Chisel lo preparó todo. Lo tenía preparado de antemano. Una arqueta llena de piedras, precintada incluso, y escondida en el interior de la diligencia. Era suficiente cuando los otros, Pasco y Bel, estuvieron ocupados en reconocer el terreno, antes de fingir el asalto. Chisel puso la arqueta con las piedras sobre el techo del carruaje, ocultando la otra cerca de allí.
El cambio estaba hecho. Nadie iba a sospechar.
En cuanto al propio Egan, éste tuvo que unirse al plan trazado por su compañero, bajo amenaza de muerte. Pero luego resultó que fue Chisel quien perdió la vida a manos de Pasco, y a Egan no le pareció nada mal entonces quedarse a solas con el secreto.
Así ocurrió todo.
Ahora, sin embargo, Egan se veía obligado a ofrecer aquel secreto para salvar su vida.
Jimmy y Glassy aceptaron. Les convenía aceptar. Eran demasiado grandes sus respectivas ambiciones, y estaban dispuestos a correr los mayores riesgos con tal de realizarlas.
Dieron a Egan de comer y de beber y le curaron. Una cura rápida, atropellada. No obstante, serviría para el caso. Realmente, sólo deseaban que el herido pudiera mantenerse con los ojos abiertos hasta mostrarles el botín.
Glassy había sugerido quedarse ella en el campamento mientras iban a por el oro, pero ya no tenían tiempo para más comedias. Los riesgos eran casi inminentes. Jimmy se lo dijo claro:
—Tiene que ser o no ser. No podemos seguir aquí ni un minuto más después de esto. Nos iremos para siempre. Es mi oportunidad, nuestra oportunidad, Glassy...

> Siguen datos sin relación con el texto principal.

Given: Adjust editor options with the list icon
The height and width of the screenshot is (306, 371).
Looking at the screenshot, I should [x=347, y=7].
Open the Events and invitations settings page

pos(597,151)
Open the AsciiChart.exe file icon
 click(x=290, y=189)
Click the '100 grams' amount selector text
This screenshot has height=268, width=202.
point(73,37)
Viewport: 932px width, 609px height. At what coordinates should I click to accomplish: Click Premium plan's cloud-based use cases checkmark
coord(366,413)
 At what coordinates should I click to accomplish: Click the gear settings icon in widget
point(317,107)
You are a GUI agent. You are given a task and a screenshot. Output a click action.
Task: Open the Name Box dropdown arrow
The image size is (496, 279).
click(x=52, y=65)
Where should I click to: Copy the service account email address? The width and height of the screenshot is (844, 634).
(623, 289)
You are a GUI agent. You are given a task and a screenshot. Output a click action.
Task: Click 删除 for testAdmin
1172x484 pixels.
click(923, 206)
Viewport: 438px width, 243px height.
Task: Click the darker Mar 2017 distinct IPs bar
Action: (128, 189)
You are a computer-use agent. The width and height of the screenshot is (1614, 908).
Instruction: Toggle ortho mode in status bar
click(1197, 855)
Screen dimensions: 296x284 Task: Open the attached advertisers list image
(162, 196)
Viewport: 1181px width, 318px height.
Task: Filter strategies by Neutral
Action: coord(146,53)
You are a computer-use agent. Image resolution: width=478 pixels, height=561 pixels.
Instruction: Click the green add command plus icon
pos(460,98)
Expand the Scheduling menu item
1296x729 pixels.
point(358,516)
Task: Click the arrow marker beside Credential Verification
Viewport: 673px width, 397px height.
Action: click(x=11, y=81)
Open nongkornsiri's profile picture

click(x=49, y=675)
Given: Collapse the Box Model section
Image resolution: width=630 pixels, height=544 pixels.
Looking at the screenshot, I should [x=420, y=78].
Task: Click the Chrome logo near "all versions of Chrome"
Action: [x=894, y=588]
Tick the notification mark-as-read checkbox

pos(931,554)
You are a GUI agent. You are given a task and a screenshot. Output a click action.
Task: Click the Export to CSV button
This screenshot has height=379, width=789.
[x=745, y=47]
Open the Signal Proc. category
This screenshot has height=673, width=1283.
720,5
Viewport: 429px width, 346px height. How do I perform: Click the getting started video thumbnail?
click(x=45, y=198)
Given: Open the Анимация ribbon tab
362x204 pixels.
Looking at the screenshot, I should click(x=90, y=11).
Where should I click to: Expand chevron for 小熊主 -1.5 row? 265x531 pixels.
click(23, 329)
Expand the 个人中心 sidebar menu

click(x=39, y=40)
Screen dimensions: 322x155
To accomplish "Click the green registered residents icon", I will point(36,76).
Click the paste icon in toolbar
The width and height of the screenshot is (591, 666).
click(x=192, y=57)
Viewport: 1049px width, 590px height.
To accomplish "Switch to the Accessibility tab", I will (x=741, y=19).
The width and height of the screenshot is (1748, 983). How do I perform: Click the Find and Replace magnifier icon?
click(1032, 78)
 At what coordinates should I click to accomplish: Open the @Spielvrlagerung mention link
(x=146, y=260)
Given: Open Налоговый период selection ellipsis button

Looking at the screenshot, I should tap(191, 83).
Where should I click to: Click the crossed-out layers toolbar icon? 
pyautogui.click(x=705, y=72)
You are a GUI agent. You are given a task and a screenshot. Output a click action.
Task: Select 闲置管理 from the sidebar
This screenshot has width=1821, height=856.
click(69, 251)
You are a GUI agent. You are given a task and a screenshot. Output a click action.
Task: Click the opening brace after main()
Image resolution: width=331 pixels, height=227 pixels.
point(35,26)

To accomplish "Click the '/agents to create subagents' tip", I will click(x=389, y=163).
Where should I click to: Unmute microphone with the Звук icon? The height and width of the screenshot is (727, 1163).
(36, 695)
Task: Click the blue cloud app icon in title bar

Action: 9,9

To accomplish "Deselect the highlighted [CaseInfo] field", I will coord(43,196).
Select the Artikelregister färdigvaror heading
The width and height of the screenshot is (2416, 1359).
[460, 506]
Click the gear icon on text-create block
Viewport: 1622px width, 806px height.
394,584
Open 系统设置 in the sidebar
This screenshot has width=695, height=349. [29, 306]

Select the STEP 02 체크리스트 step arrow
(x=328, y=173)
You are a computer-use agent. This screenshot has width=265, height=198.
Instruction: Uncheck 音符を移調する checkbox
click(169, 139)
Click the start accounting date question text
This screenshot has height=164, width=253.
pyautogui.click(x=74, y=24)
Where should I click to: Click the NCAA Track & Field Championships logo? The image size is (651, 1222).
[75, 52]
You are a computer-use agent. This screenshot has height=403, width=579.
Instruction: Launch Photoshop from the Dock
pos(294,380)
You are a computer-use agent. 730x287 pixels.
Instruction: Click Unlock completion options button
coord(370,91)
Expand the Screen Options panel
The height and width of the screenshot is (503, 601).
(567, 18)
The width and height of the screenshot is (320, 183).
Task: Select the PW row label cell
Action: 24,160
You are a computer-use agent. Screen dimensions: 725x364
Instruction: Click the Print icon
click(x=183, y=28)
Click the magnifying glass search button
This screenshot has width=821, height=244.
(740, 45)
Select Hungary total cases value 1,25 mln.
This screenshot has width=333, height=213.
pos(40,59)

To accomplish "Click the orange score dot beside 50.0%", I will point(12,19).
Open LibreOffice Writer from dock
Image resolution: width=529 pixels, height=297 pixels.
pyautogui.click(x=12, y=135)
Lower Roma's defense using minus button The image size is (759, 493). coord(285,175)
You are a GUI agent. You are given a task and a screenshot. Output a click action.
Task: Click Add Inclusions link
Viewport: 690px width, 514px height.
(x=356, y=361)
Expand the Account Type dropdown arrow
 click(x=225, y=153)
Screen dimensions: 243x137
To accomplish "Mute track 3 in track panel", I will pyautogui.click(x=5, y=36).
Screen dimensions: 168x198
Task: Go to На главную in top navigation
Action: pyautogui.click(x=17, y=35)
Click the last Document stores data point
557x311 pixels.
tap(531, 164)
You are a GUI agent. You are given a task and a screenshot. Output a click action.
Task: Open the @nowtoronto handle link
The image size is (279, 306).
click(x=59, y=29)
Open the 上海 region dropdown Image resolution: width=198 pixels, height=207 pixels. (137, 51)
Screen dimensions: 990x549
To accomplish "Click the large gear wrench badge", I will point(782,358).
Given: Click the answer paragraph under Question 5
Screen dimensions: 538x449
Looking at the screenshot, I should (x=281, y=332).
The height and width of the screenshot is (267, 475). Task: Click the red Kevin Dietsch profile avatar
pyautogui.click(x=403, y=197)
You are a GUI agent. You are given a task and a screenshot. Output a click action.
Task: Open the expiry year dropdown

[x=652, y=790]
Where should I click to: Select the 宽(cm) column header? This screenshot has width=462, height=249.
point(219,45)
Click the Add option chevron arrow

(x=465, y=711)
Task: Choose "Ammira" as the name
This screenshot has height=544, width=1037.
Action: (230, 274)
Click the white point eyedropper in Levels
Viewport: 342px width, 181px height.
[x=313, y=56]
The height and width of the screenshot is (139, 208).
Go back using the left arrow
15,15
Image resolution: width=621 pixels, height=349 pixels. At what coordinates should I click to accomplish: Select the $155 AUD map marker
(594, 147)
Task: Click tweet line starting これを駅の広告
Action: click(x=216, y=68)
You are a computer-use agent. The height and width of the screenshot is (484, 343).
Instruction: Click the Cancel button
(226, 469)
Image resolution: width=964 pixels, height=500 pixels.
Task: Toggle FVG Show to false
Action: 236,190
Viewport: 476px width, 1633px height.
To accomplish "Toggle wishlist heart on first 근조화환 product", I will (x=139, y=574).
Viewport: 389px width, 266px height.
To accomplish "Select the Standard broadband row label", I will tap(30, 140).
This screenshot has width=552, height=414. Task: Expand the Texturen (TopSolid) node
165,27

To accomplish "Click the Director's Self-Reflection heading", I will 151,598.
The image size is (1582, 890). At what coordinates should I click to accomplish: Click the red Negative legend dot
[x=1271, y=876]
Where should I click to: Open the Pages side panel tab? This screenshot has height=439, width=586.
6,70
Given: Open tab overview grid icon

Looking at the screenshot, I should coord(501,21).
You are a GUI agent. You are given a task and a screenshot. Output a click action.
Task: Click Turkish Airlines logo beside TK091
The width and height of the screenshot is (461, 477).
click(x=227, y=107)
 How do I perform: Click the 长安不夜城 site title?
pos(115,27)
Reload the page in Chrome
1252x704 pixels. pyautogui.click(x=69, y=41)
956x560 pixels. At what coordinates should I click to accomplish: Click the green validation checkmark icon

La mujer asintió y entonces subieron a Egan en un caballo. Ellos ocuparon el otro. Dejaban la cabaña a oscuras, apestillada.
Pero en aquellos instantes llegaba Lou Cerfy a las inmediaciones de la mina. Les descubrió. Pudo escuchar primero el sonido de los cascos y luego, acercándose cautelosamente, vio las siluetas sobre las monturas, sendero abajo, hacia el Sur.
La mayor sorpresa la tuvo el forastero al identificar a Egan. Era él. No cabía duda. Y, por lo visto, continuaba herido, gravemente herido quizá.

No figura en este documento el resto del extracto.